== EXERCISE INPUT ==
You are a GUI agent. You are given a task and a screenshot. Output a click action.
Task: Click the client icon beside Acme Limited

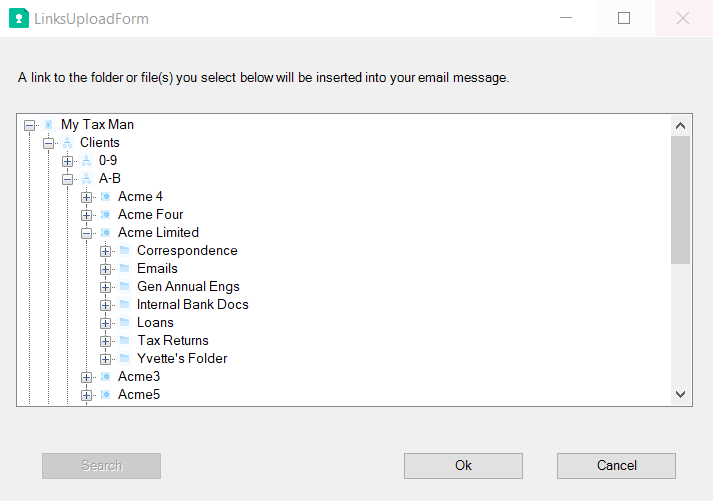[105, 233]
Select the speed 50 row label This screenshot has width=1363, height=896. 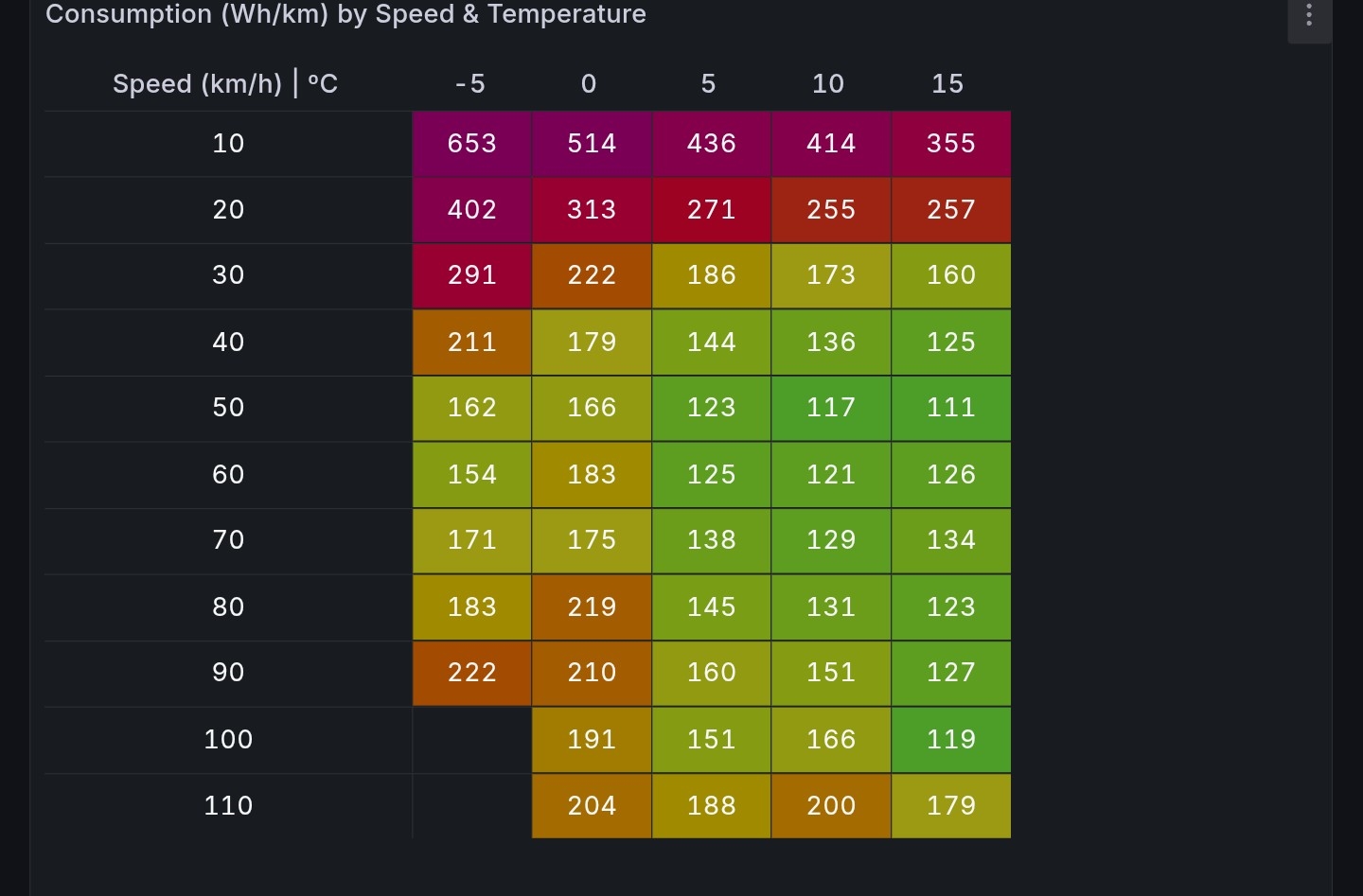[x=228, y=408]
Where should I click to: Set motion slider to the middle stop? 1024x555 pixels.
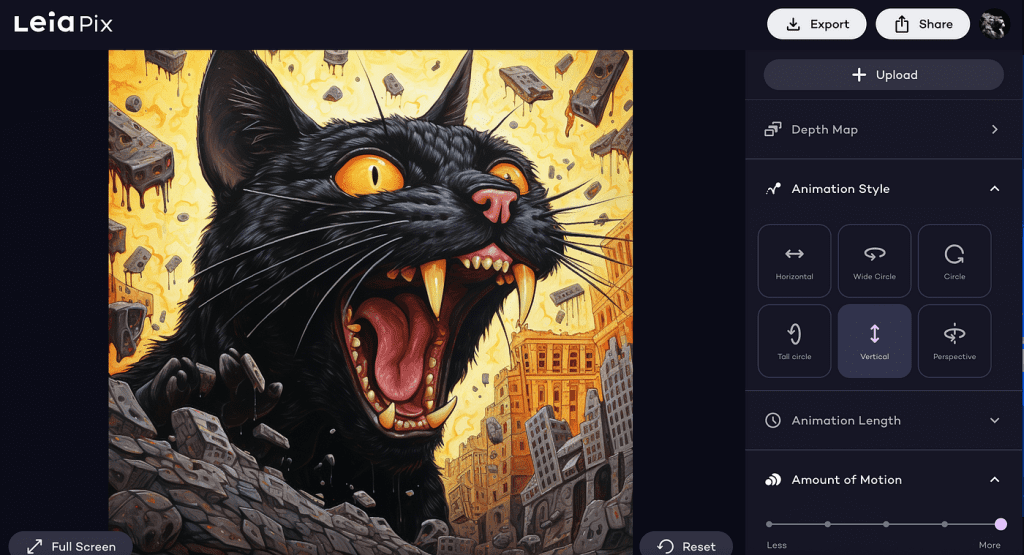click(885, 524)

== WHAT THE EXERCISE ASKS ==
Make an exact copy of the lines from the one holding "Where should I" through the end of the material, both ends included, and keep the pictures out of it.

== ANSWER TO THIS PROBLEM ==
Where should I click to: Set motion slider to the middle stop? 1024x555 pixels.
click(885, 524)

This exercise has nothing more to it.